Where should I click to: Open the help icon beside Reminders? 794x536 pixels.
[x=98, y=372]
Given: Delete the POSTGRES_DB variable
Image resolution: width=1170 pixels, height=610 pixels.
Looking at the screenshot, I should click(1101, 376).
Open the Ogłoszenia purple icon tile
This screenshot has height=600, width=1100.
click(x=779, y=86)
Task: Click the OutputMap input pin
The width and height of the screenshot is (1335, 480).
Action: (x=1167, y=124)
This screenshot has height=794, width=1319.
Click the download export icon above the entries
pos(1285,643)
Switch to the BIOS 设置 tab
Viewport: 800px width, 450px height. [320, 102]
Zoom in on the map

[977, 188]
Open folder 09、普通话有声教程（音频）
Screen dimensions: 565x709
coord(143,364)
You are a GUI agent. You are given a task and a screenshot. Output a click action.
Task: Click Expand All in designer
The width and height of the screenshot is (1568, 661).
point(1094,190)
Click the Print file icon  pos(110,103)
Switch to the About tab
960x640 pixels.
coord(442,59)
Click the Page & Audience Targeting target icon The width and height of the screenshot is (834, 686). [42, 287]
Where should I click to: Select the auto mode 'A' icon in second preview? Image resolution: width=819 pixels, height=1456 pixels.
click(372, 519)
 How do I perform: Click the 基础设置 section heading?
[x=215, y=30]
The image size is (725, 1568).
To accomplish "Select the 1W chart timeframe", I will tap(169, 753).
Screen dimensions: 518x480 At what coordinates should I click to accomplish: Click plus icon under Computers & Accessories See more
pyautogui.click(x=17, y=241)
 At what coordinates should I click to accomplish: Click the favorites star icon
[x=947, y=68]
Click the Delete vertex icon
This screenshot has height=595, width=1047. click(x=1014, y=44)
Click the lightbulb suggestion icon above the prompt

......

:: Your instructions ::
Retype the entries. Every line must match exactly.

:: Result for this task ::
Where should I click to: Open the help icon beside Reminders? 794x536 pixels.
[x=98, y=372]
Given: Delete the POSTGRES_DB variable
Image resolution: width=1170 pixels, height=610 pixels.
Looking at the screenshot, I should click(1101, 376).
Open the Ogłoszenia purple icon tile
This screenshot has height=600, width=1100.
click(x=779, y=86)
Task: Click the OutputMap input pin
The width and height of the screenshot is (1335, 480).
Action: (x=1167, y=124)
This screenshot has height=794, width=1319.
Click the download export icon above the entries
pos(1285,643)
Switch to the BIOS 设置 tab
Viewport: 800px width, 450px height. [320, 102]
Zoom in on the map

[977, 188]
Open folder 09、普通话有声教程（音频）
Screen dimensions: 565x709
coord(143,364)
You are a GUI agent. You are given a task and a screenshot. Output a click action.
Task: Click Expand All in designer
The width and height of the screenshot is (1568, 661).
point(1094,190)
Click the Print file icon  pos(110,103)
Switch to the About tab
960x640 pixels.
coord(442,59)
Click the Page & Audience Targeting target icon The width and height of the screenshot is (834, 686). [42, 287]
Where should I click to: Select the auto mode 'A' icon in second preview? Image resolution: width=819 pixels, height=1456 pixels.
click(372, 519)
 How do I perform: Click the 基础设置 section heading?
[x=215, y=30]
The image size is (725, 1568).
To accomplish "Select the 1W chart timeframe", I will tap(169, 753).
Screen dimensions: 518x480 At what coordinates should I click to accomplish: Click plus icon under Computers & Accessories See more
pyautogui.click(x=17, y=241)
 At what coordinates should I click to accomplish: Click the favorites star icon
[x=947, y=68]
Click the Delete vertex icon
This screenshot has height=595, width=1047. click(x=1014, y=44)
Click the lightbulb suggestion icon above the prompt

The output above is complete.